The 2020 Covid-19 pandemic initiated a great reawakening for climate change issues amidst a renewed focus on the green agenda by global governments. In the US, newly inaugurated President Joe Biden has already cancelled the Keystone XL pipeline, re-joined the Paris agreement and plans to ban new oil and gas leases on federal land.

Even coal-reliant China has now pledged to achieve carbon neutrality before 2060. It also expects to lower its CO2 emissions per unit of GDP by 65% from the 2005 level by 2030, increase the share of non-fossil fuels in primary energy consumption to 25% and bring its total installed wind and solar power capacity to more than 1.2 billion kilowatts.

Meanwhile, Europe is leading the world in terms of committed capital expenditure. The European Green Deal is pushing for net zero emissions by 2050, earmarking at least €1 trillion of public green energy funding.

There is also a call for Southeast Asia to meet the rapidly growing demand for change by using clean energy to minimise environmental impact. In February, The Asian Development Bank and Japan’s Ministry of Economy, Trade and Industry signed a memorandum of cooperation to enhance their joint efforts to promote clean energy in Southeast Asia. The focus will be on the areas of renewable energy, energy conservation and efficiency, and other technologies that will facilitate the transition to low-carbon energy.

With the added push from other developed economies driving their own initiatives, green energy infrastructure investments should grow into the trillions of dollars – mostly funded through public-private collaboration – to de-carbonize the global economy.  

Is the sustainable route more lucrative for investors?

Clean technology and renewable energy are thus poised to be the biggest areas of global capital allocation. The sector should offer investment opportunities in the areas of renewable sources such as solar and wind, green hydrogen (as an alternative for natural gas) and infrastructure investments to support electrification.

However, this does not mean that opportunities will translate into outsized returns. In fact, investors should be wary of lofty valuations in the clean tech sector. For example, we’ve also observed a giant in offshore wind power that is trading at an exceptionally expensive multiple of 47 times 2021 earnings per share (47x 2021 EPS).

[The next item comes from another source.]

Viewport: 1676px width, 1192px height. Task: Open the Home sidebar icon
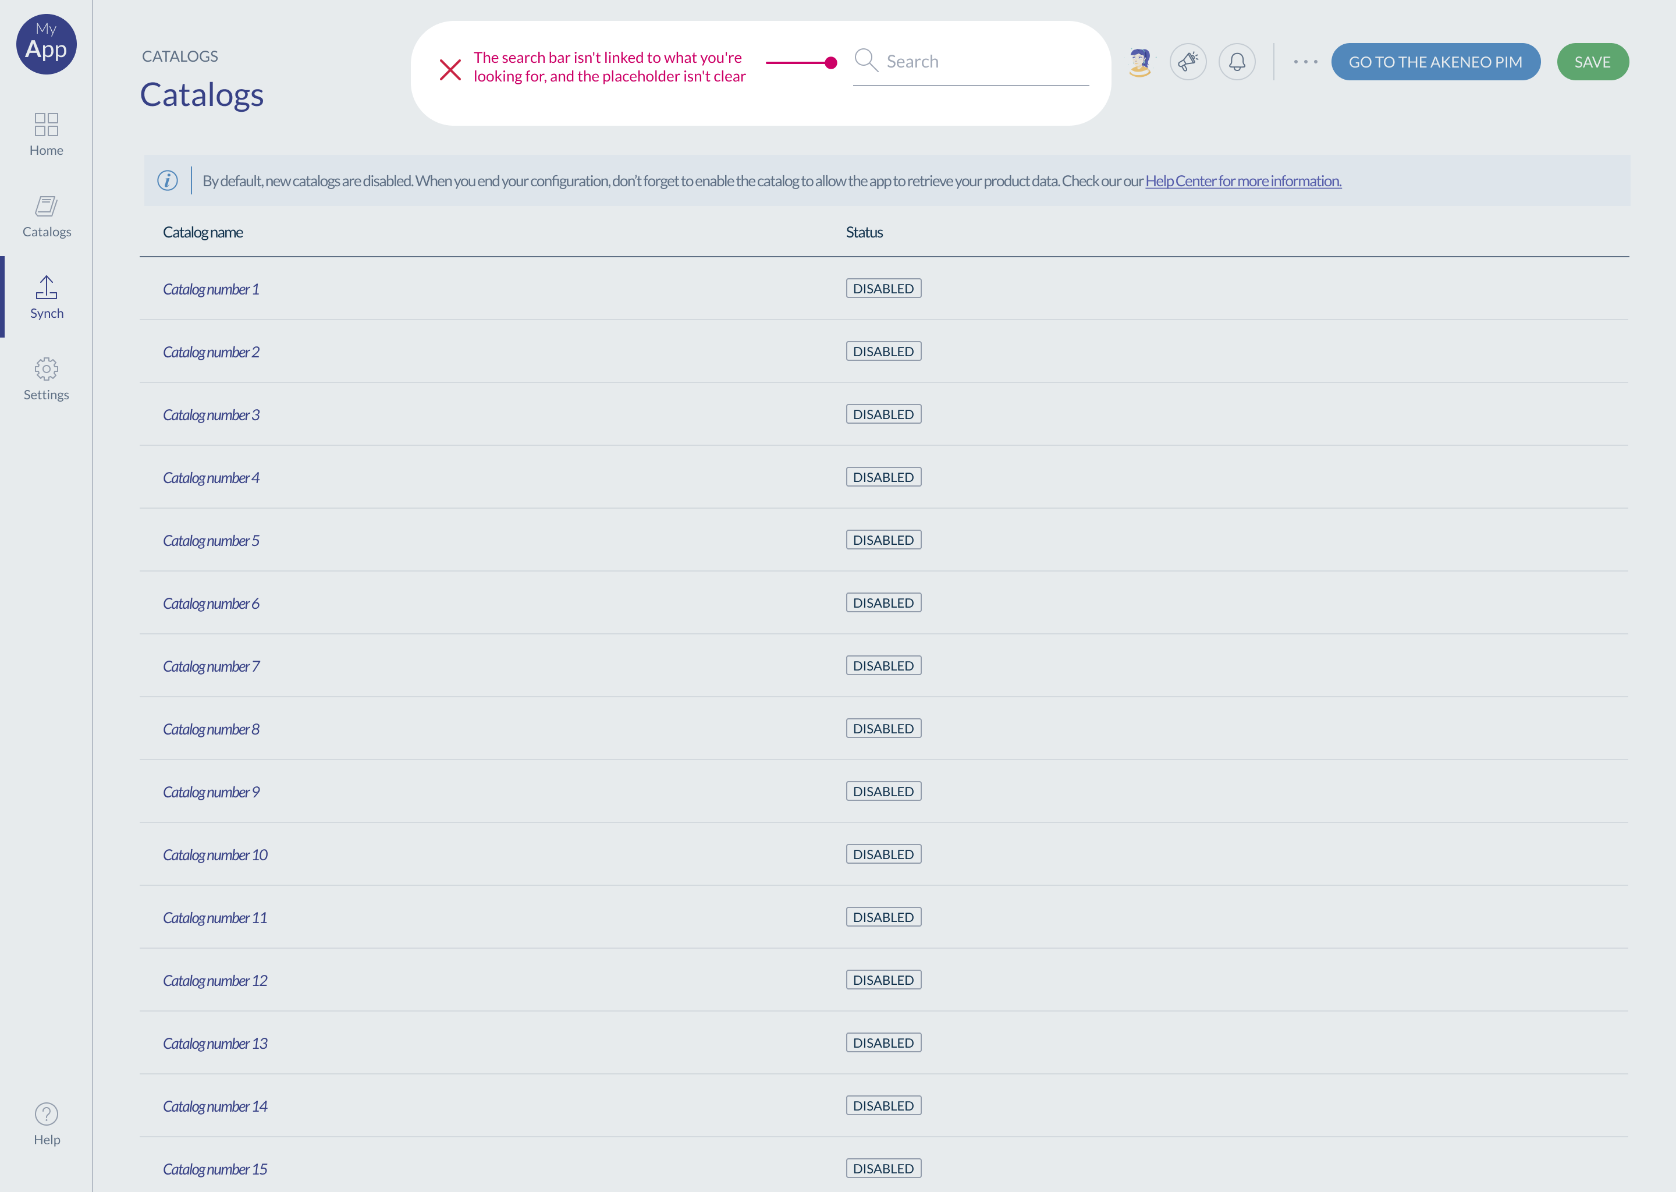46,134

There are nevertheless still some opportunities in better valued companies. For example, we own Quanta Services in the Foord Global Equity Fund. Quanta is a US leader in the construction and maintenance of electric grids that trade on a much lower multiple of 23x 2021 EPS. While not exactly cheap, it is still far more affordable than some of the bigger companies.

Furthermore, investors should consider how companies diversify their earnings. For example, Quanta will benefit from upgrades needed to generate green energy via wind, solar or hydrogen. Also, many US and European utilities, such as Scotland’s SSE and California’s Edison International—both owned at times in the Foord Global Equity Fund—are forward thinkers and leaders in the transitional to green energy. These companies offer a similar exposure to renewables at a fraction of the valuation of bigger players. At the time of writing, SSE and Edison are on 15.5x and 12x 2021 EPS, respectively. 

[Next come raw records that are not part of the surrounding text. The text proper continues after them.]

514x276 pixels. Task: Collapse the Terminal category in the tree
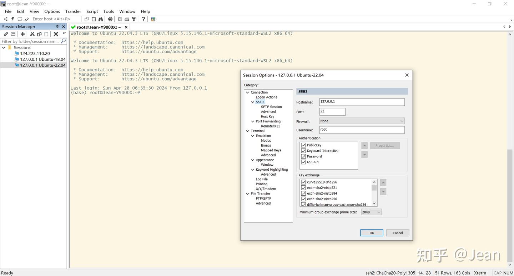click(x=248, y=131)
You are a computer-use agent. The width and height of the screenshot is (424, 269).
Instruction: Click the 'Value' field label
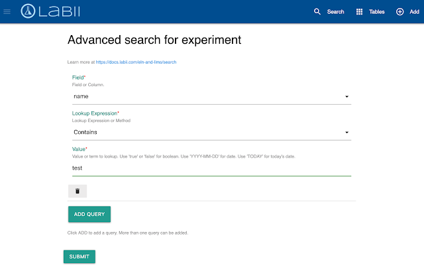tap(80, 149)
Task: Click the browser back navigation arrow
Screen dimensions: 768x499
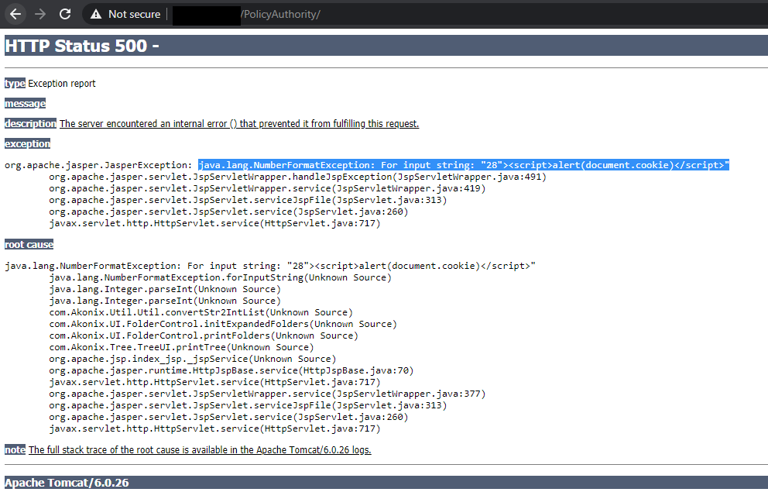Action: point(15,13)
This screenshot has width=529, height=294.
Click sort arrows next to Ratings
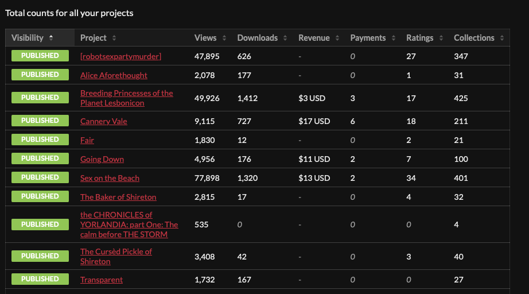[x=441, y=38]
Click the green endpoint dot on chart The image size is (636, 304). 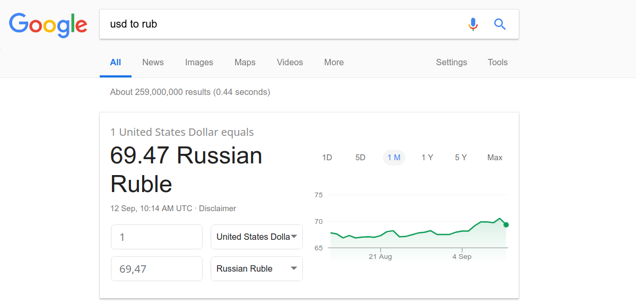click(x=506, y=225)
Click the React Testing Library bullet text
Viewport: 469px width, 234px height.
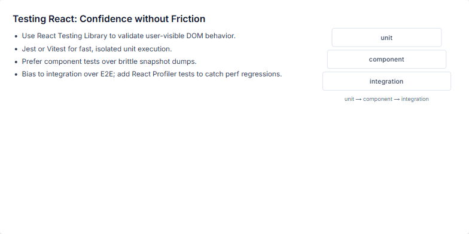129,36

Stay the lane or go against the grain?

Clean tech and renewable energy trends are on the right side of history and seem like a clear investment bet. But while clean technology and renewables should provide opportunities for investors seeking investment growth or just to make a difference, the strategy should be to be invested for the long haul. Speculation and trend-following will guarantee neither outcome. Investments must be assessed for long-term returns via their long-term earnings. This requires that investors take positions based on a deep understanding of the market and valuations, instead of following current market sentiment.

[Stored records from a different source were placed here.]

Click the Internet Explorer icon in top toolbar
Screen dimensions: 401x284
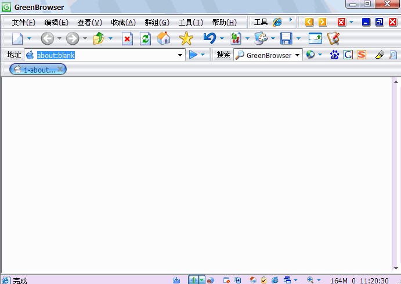pos(277,22)
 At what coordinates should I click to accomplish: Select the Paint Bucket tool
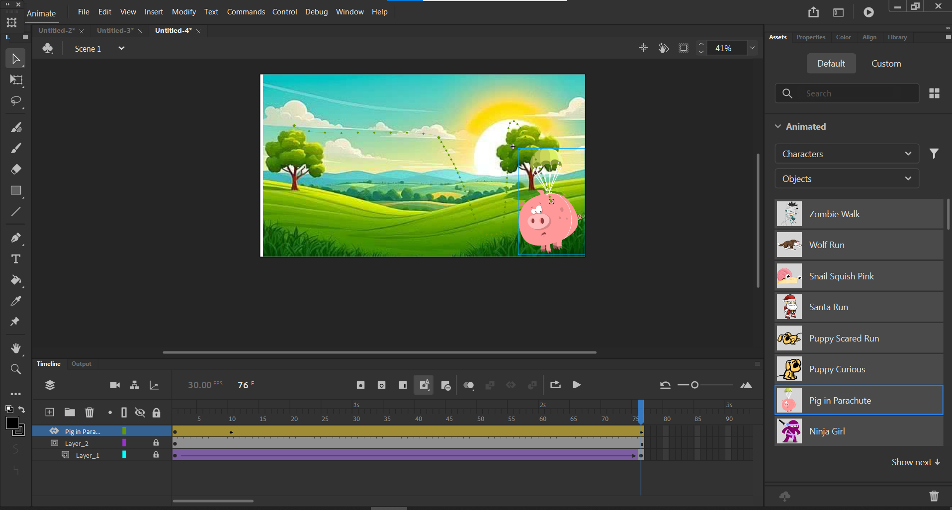(16, 280)
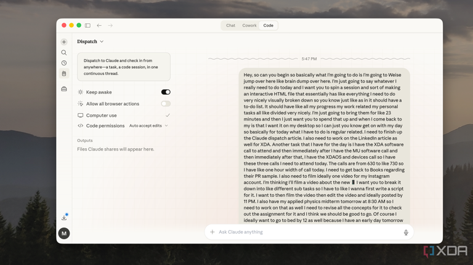Go back with the left arrow
This screenshot has height=265, width=473.
[x=99, y=26]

Recent events have illustrated a great deal of interest and potential in the sector. The best investment approach to the trend is one that offers asymmetric risk reward to protect investor capital and deliver a safe investment yield. This can only be achieved by constructing diversified investment portfolios based on rigorous fundamental research, high-conviction ideas and an adaptable, value-driven investment policy.

Brian Arcese is a portfolio manager at Foord Asset Management.